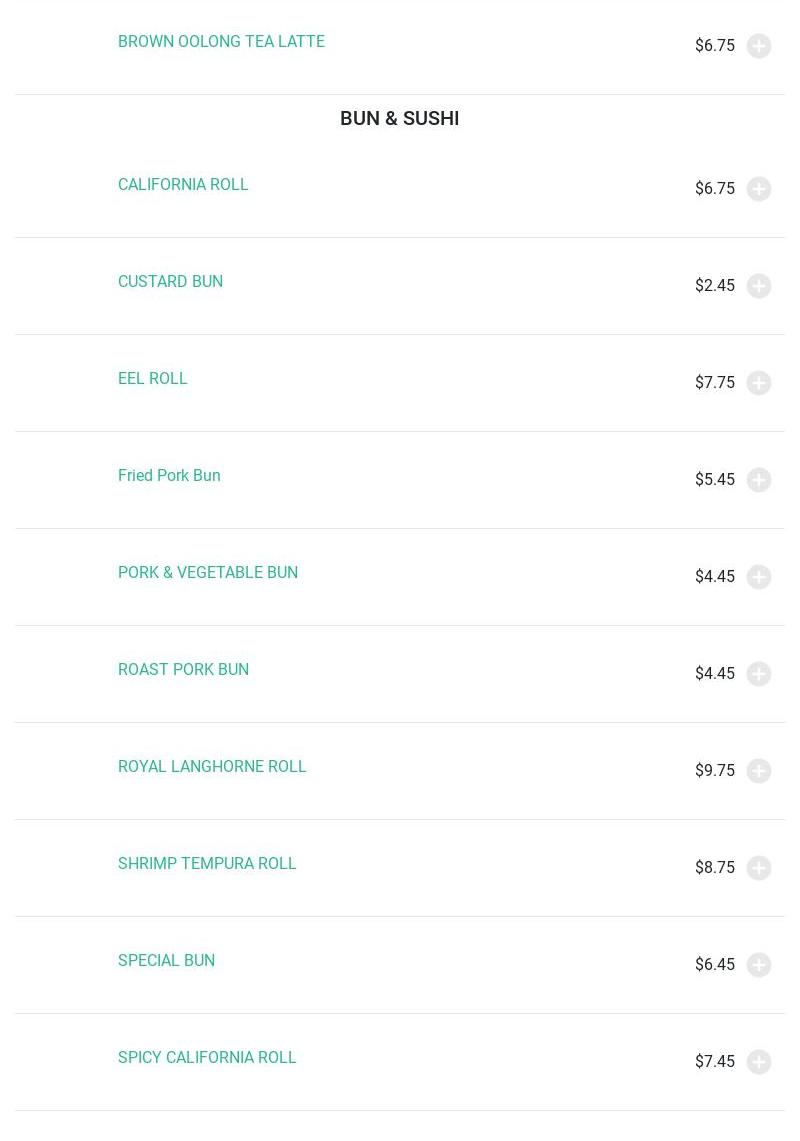Screen dimensions: 800x1141
Task: View the Royal Langhorne Roll item
Action: [212, 767]
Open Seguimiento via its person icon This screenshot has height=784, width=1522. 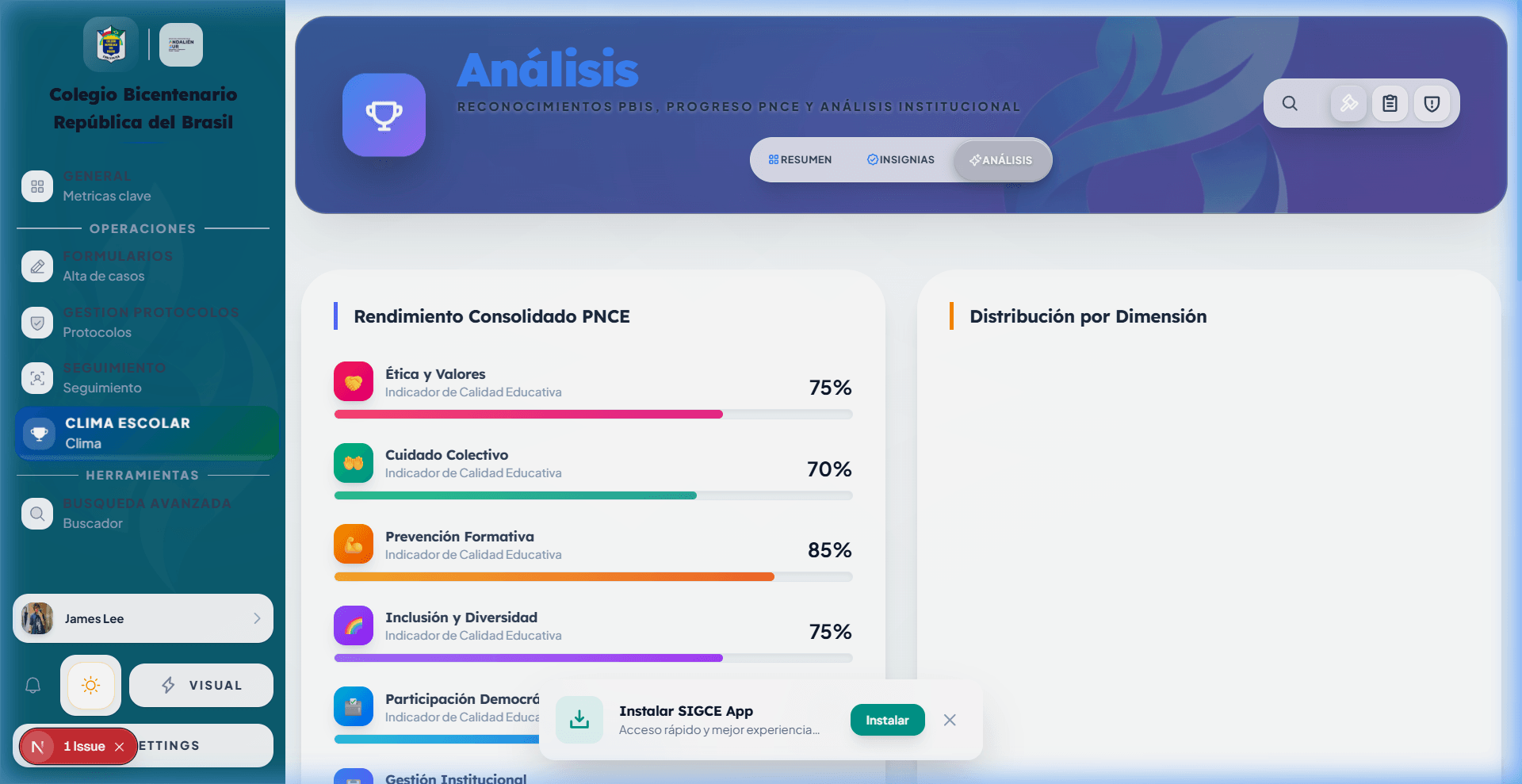click(x=36, y=378)
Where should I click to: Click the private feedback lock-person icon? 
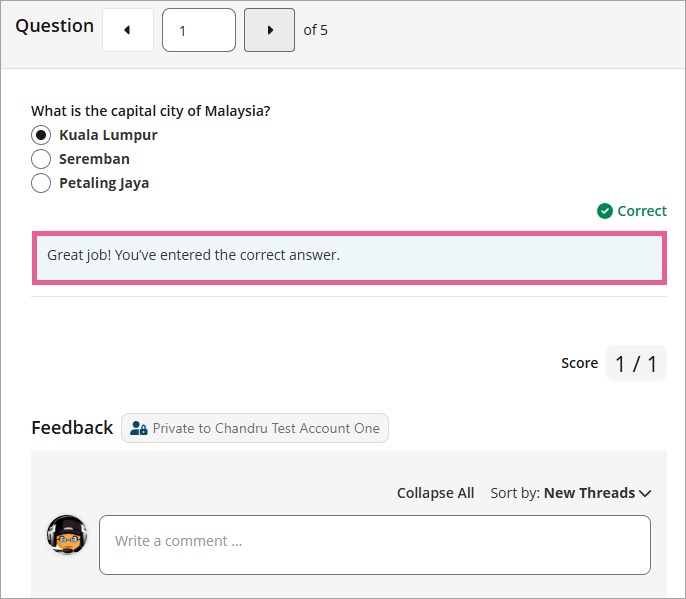139,428
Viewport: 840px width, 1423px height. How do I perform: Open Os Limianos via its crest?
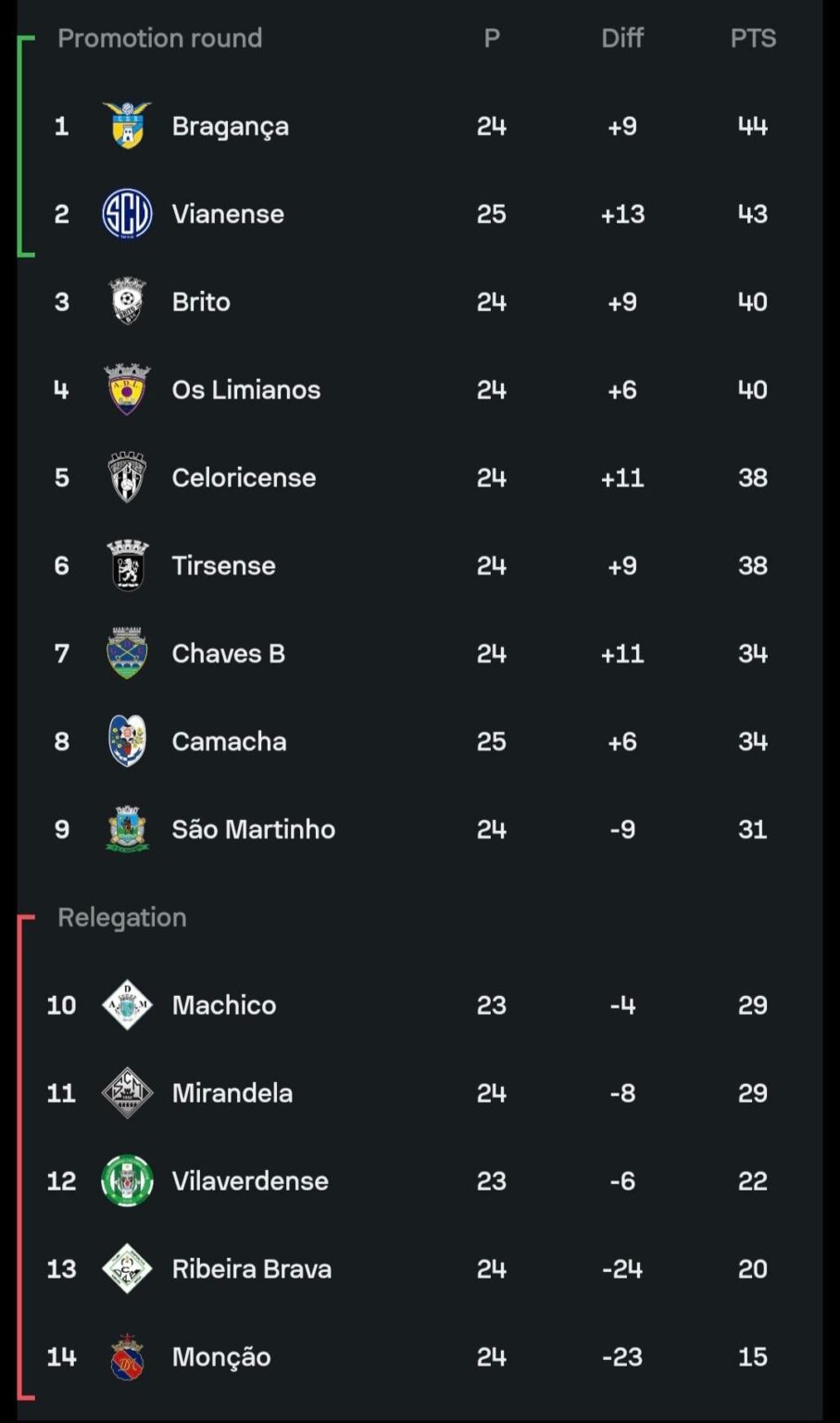click(127, 389)
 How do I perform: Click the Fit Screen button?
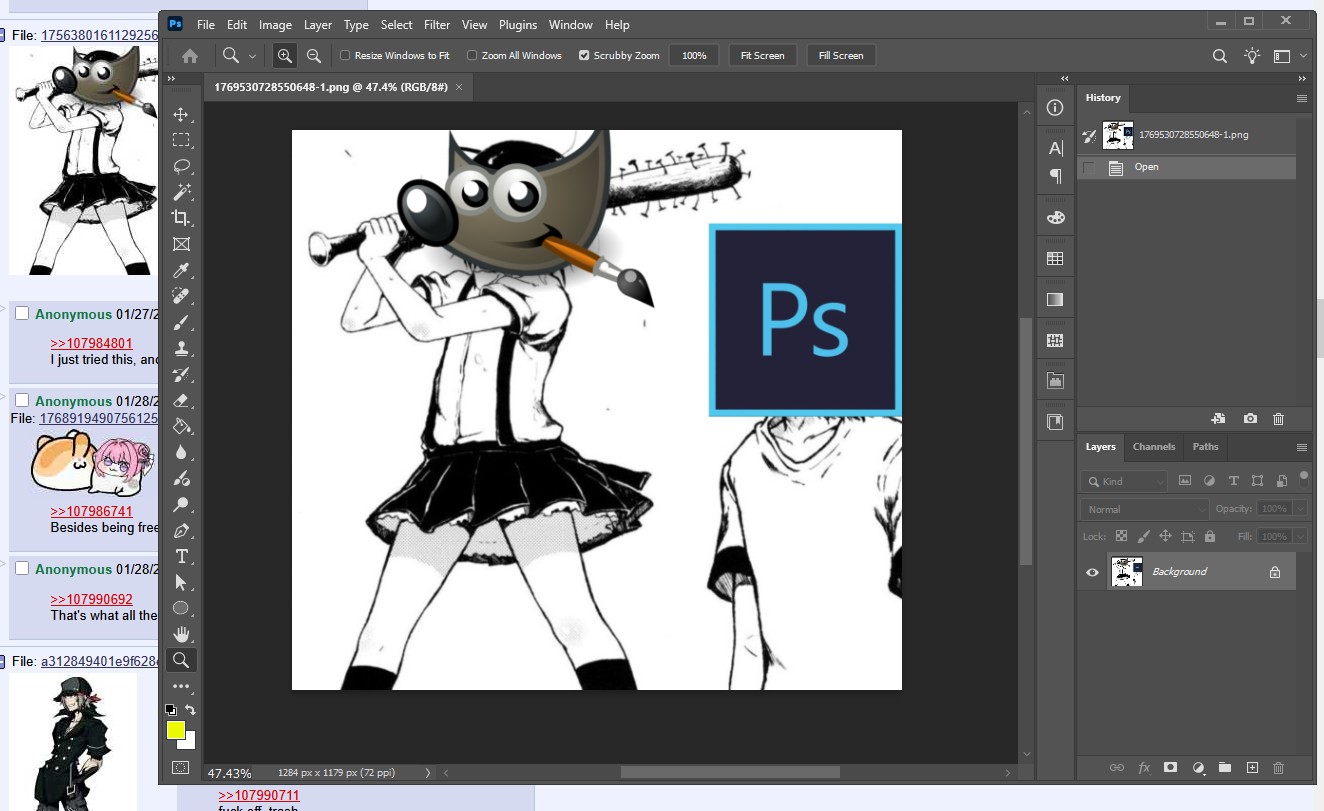762,56
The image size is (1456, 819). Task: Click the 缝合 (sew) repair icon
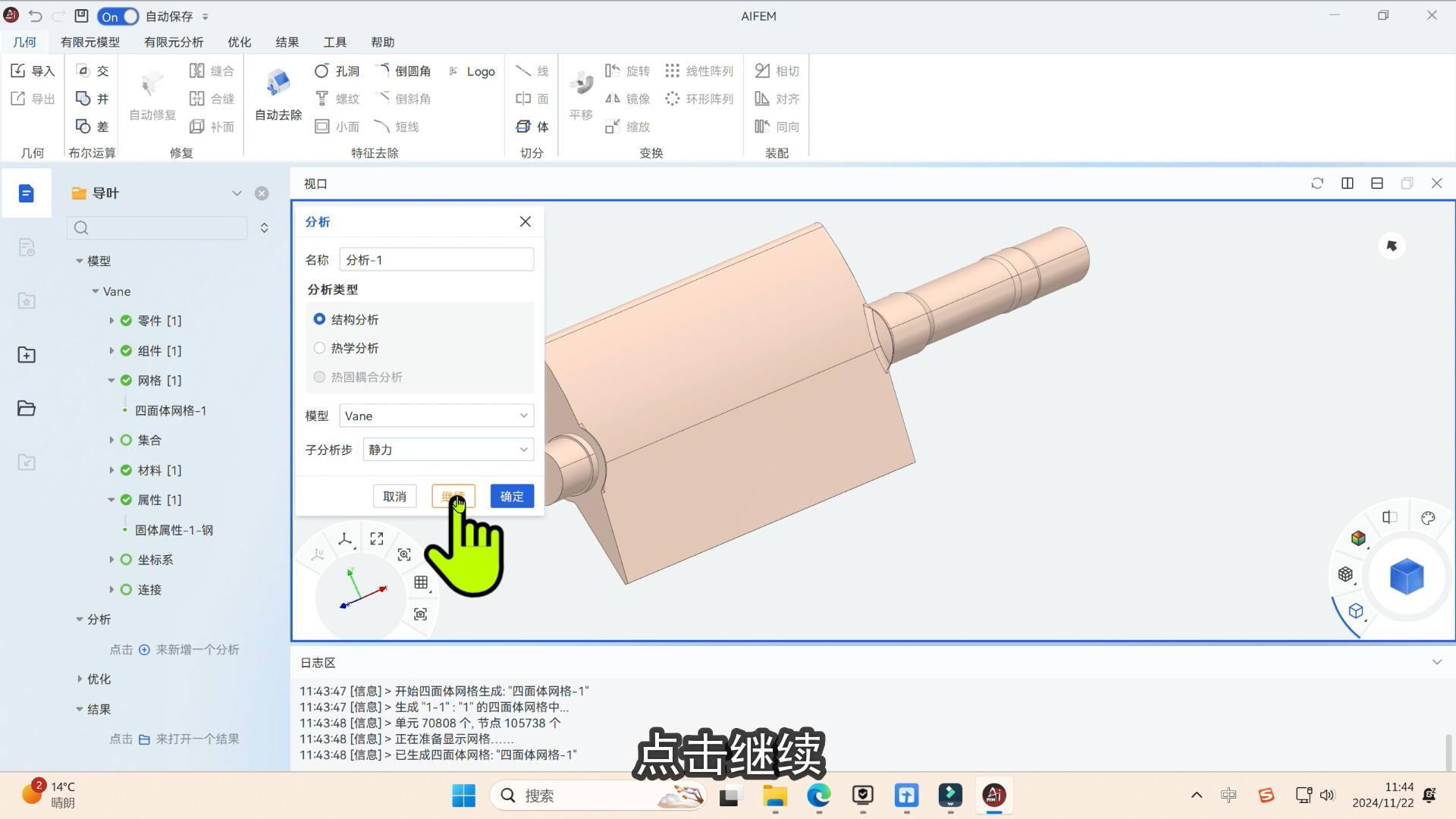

□ □ □

## ASSIGNMENT:
Repeat word for word the lines beginning at the one with "Viewport: 840px width, 1423px" and ending at the final line of the records above, both included, and no others. Leave the pictures out.

## OUTPUT OF THE EXERCISE:
Viewport: 840px width, 1423px height. How do I perform: Open Os Limianos via its crest?
click(127, 389)
 How do I perform: Click the Fit Screen button?
762,56
The image size is (1456, 819). Task: Click the 缝合 (sew) repair icon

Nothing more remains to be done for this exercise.